In the middle of the stage, anachronistic in the book-lined living room, is a robot. It’s a glorious thing with flashing LEDs, exposed parts, Perspex skin and a hologram for a face. Its limbs and joints whizz and whirr as it moves. And it’s one of the main characters of the show.
Sally (Helen Ryan) is losing her memory. As Alzheimer’s sets in all she has for company is a robot programmed by her late husband Raymond, and a home help “with fat arms”. She remembers how she and Raymond met, how they fell in love, and as she chats to the robot her memories are played out by their younger selves (Anna Munden and Michael Tonkin-Jones).
Ryan combines dignity and stateliness with petulance and fear. Sometimes she can enjoy her happy past and sometimes the frustration that comes from her illness takes its toll. There’s a mismatch between Munden’s precocious young Sally and Ryan’s more complex counterpart, but Tonkin-Jones captures an endearing, twitchy awkwardness in young Raymond.
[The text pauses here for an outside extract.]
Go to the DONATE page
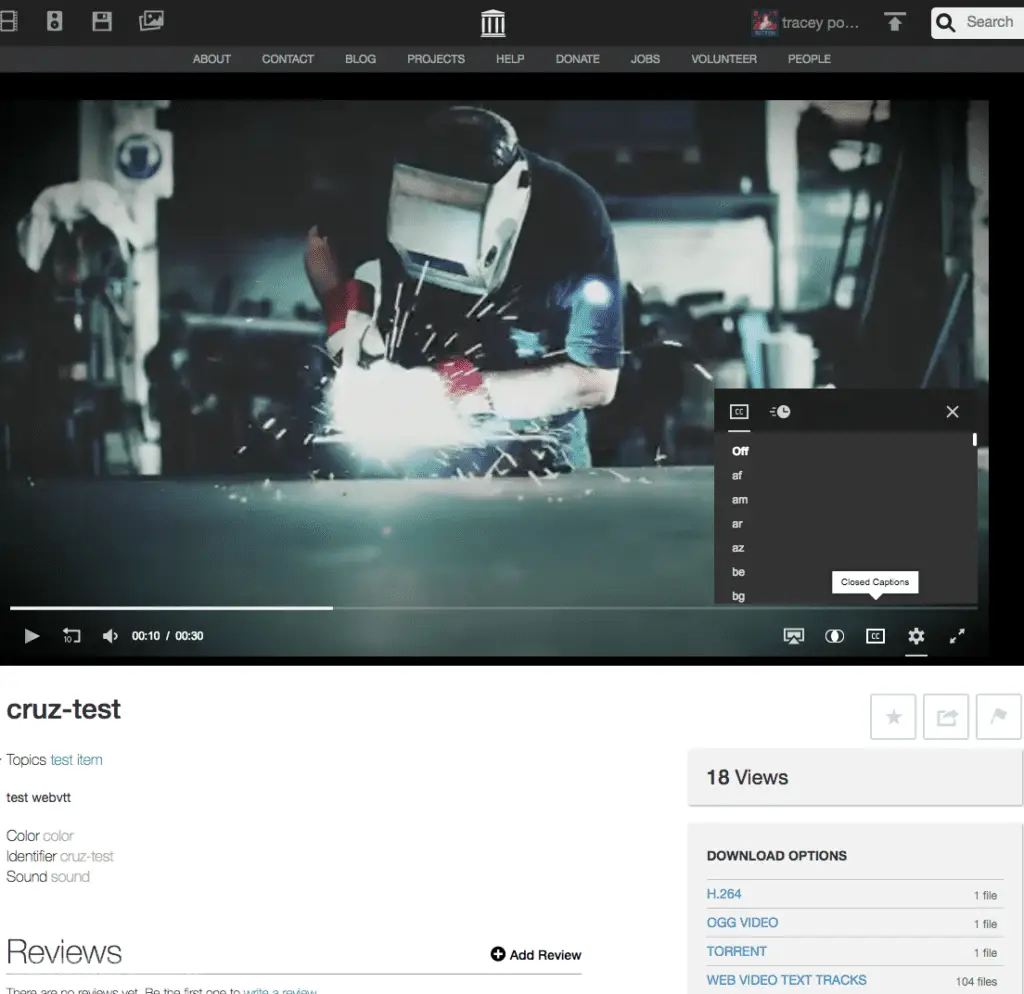[577, 59]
Spillikin isn’t about artificial intelligence. Writer Jon Welch moves away from the clichés of imminent robot apocalypse or impending war. Instead, it’s about the extent of empathy and the tendency people have to find humanity in other people – or other things. If it’s got a face on it, we can relate. “My hand isn’t like a human hand," the robot says. Except it is, because humans have designed it like that.
Welch pits the fallibility of the human mind against the perfect recall of the robot in a sweet and sometimes moving play.